WHAT IS NEEDED → Leave out the pictures and restate exactly, and only, the lines from the one that contains "Open the JS Console tool" through the final line of the material below.

--

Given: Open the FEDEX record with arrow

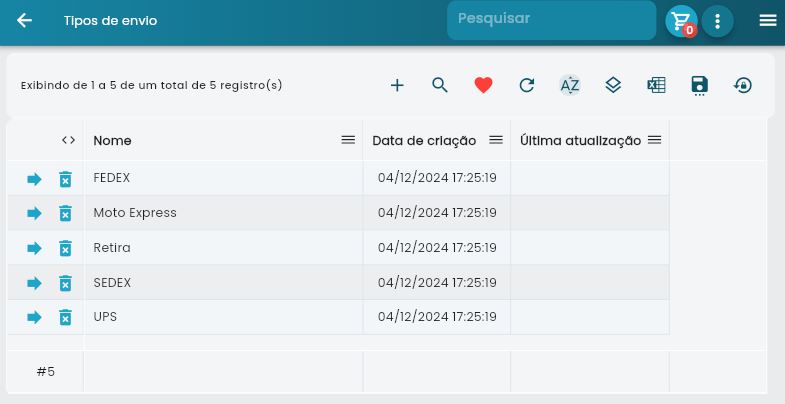Looking at the screenshot, I should coord(34,179).
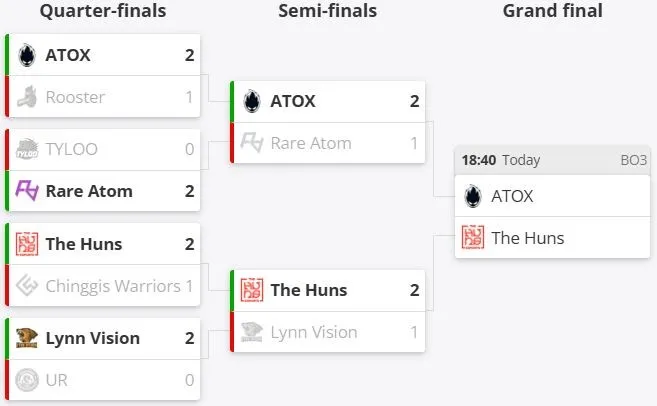The image size is (657, 406).
Task: Select Lynn Vision name in semi-finals
Action: tap(314, 332)
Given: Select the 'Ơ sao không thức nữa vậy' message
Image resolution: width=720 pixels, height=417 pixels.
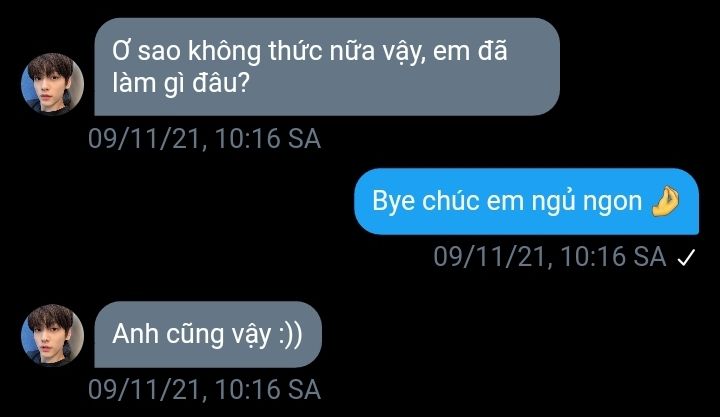Looking at the screenshot, I should (327, 67).
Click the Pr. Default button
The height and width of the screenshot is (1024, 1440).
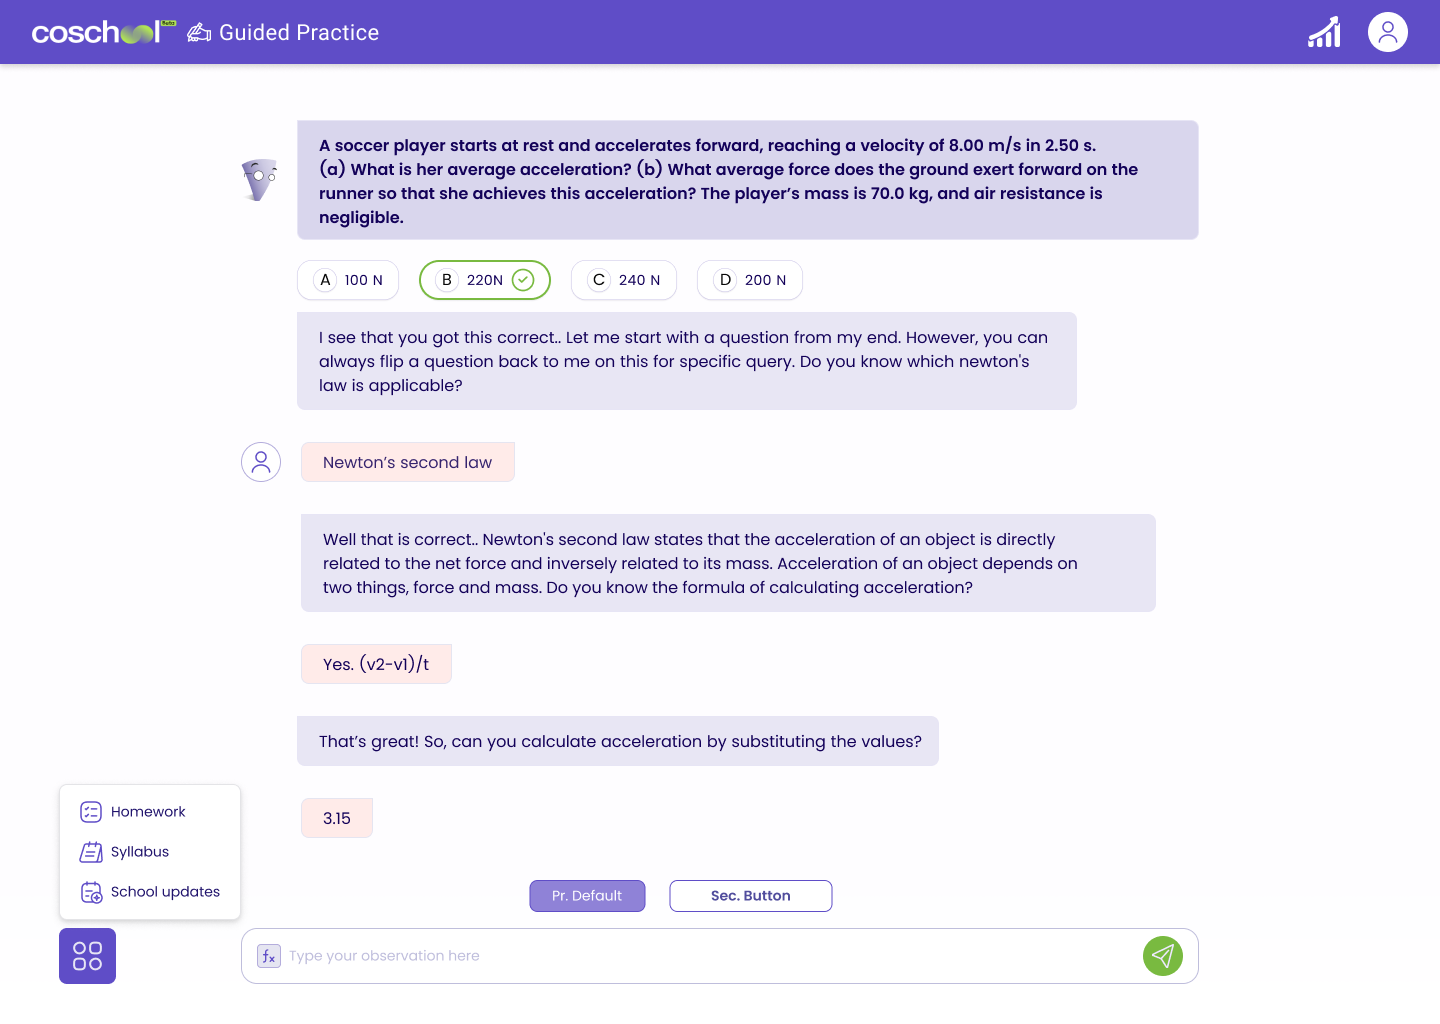pos(587,896)
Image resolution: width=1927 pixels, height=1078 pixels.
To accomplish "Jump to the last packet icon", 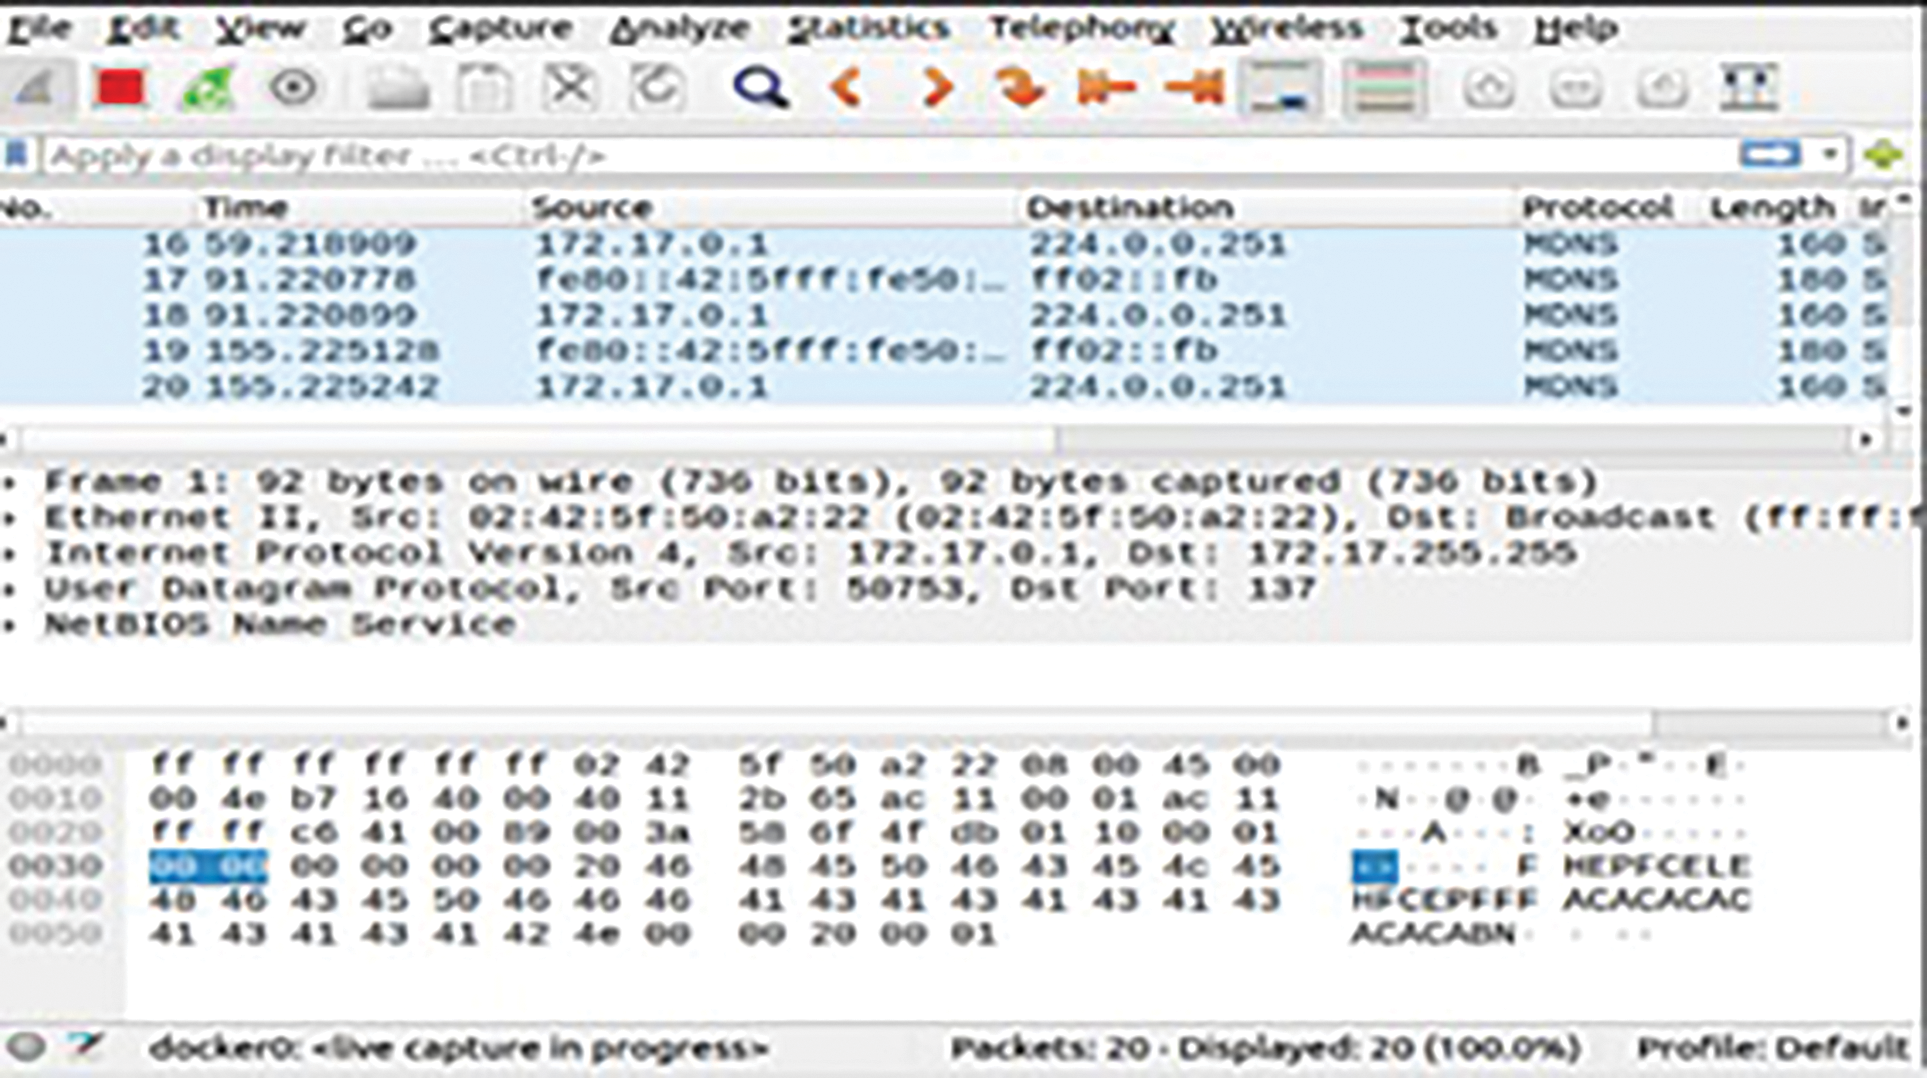I will coord(1194,88).
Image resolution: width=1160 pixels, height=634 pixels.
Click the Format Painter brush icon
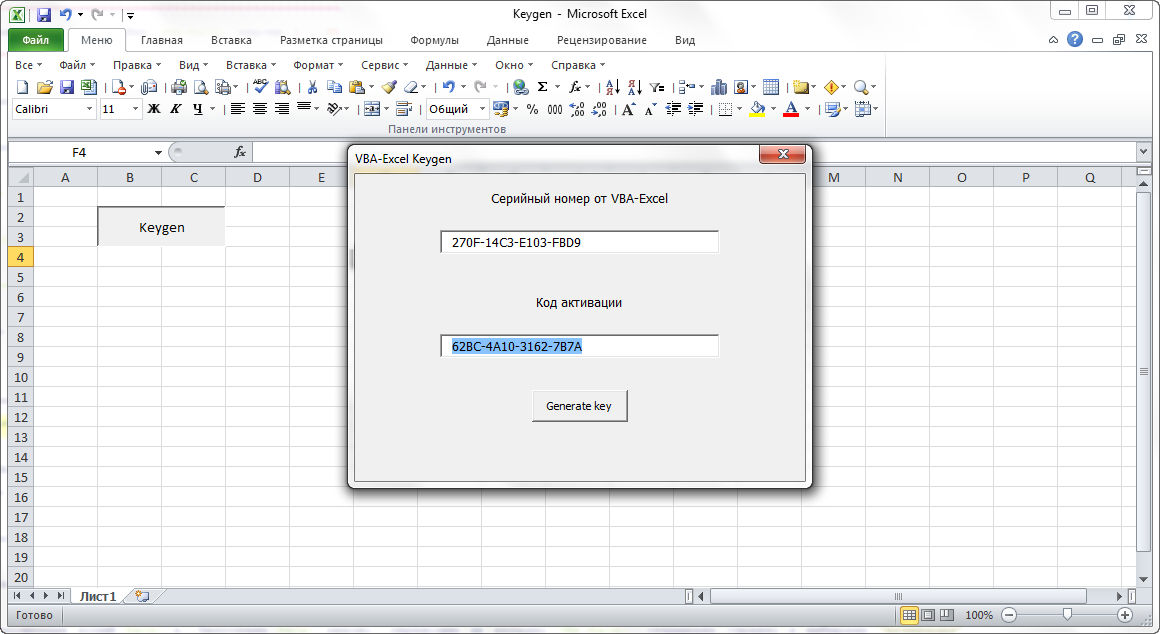[389, 87]
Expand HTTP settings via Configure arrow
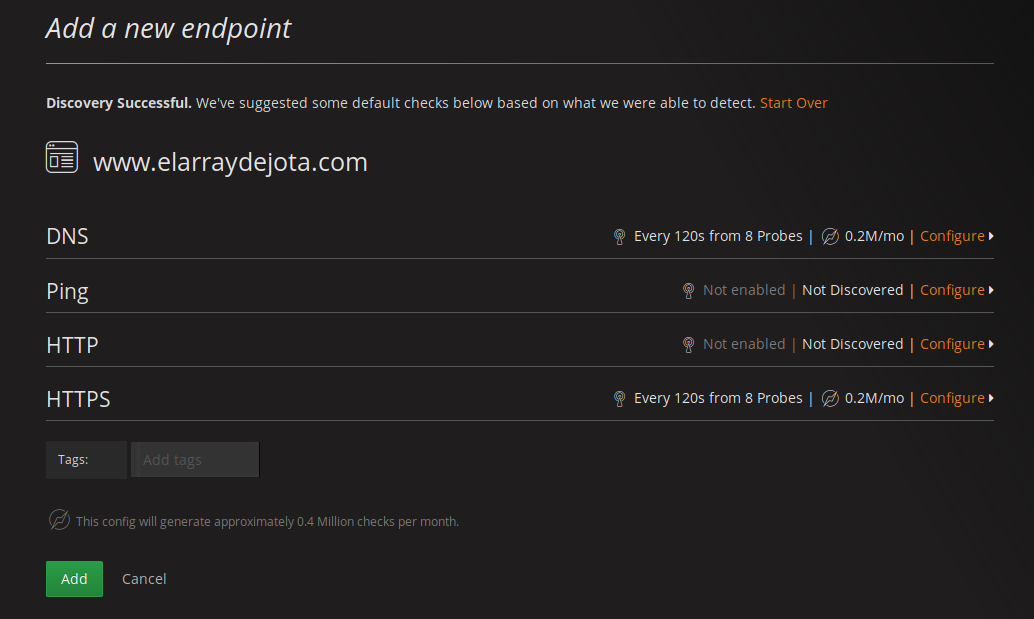 pos(991,344)
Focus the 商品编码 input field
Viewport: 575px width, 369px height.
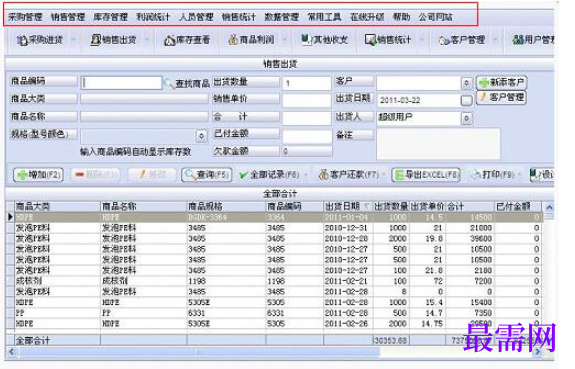pyautogui.click(x=121, y=83)
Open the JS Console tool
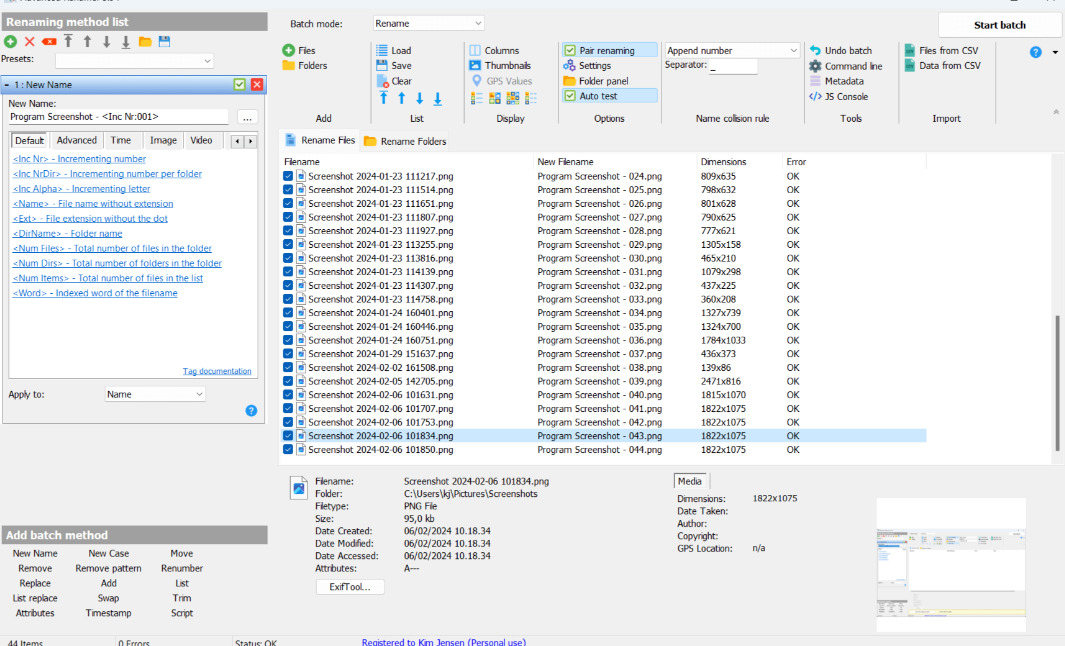This screenshot has width=1065, height=646. click(838, 97)
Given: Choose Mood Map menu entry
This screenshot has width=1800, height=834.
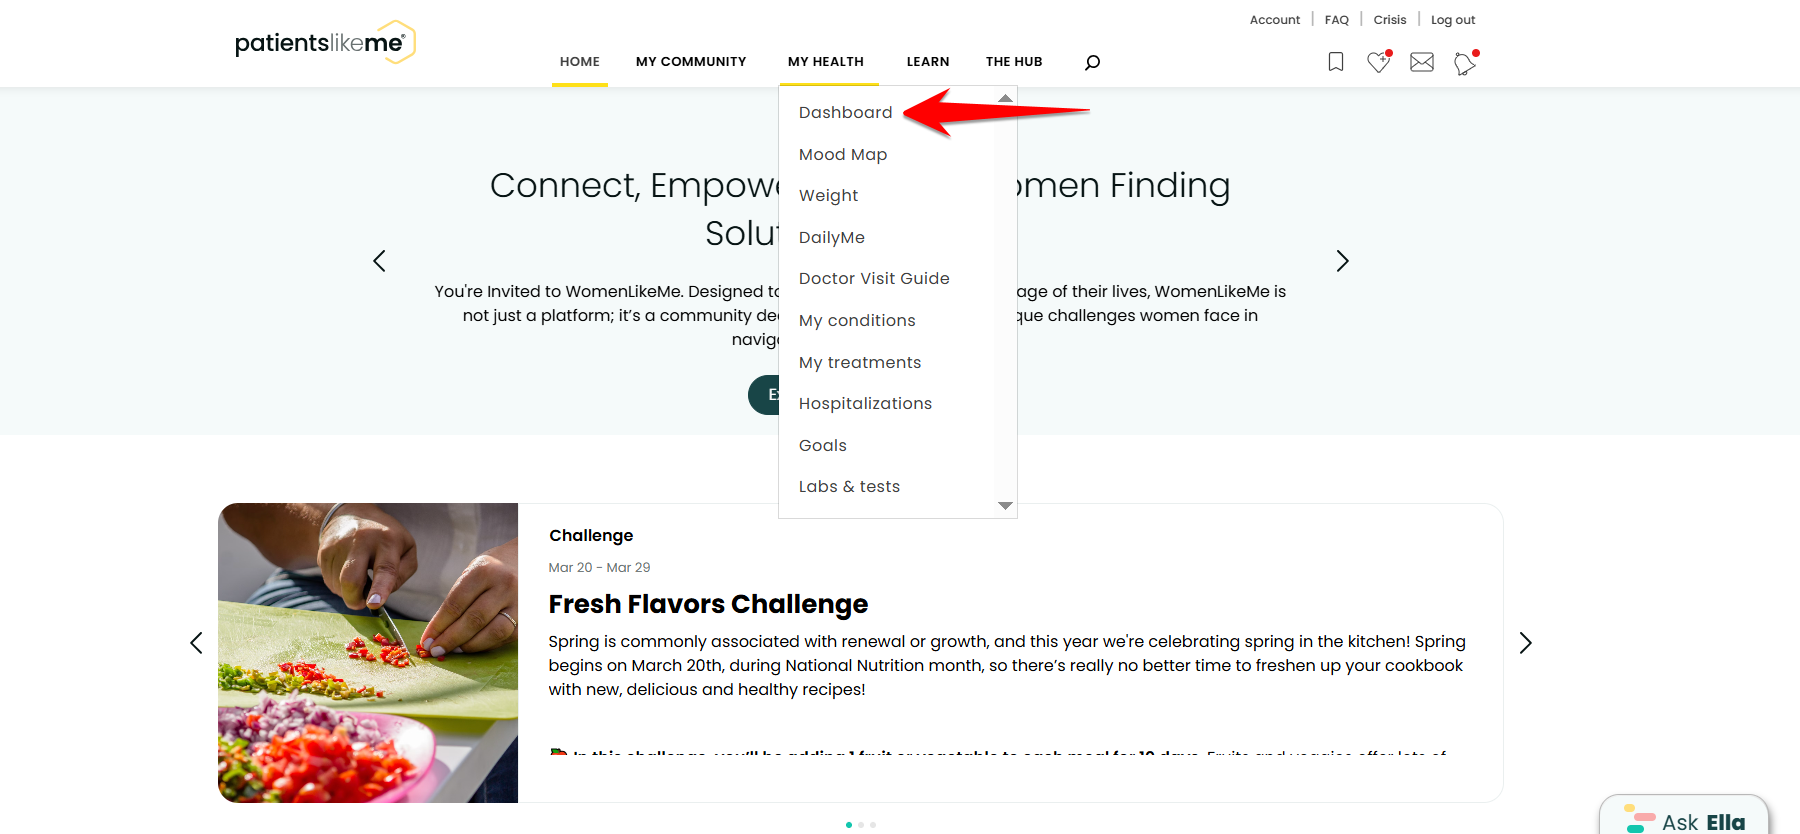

--

TASK RESULT →
Open the JS Console tool
This screenshot has width=1065, height=646. click(838, 97)
Given: Choose Mood Map menu entry
This screenshot has width=1800, height=834.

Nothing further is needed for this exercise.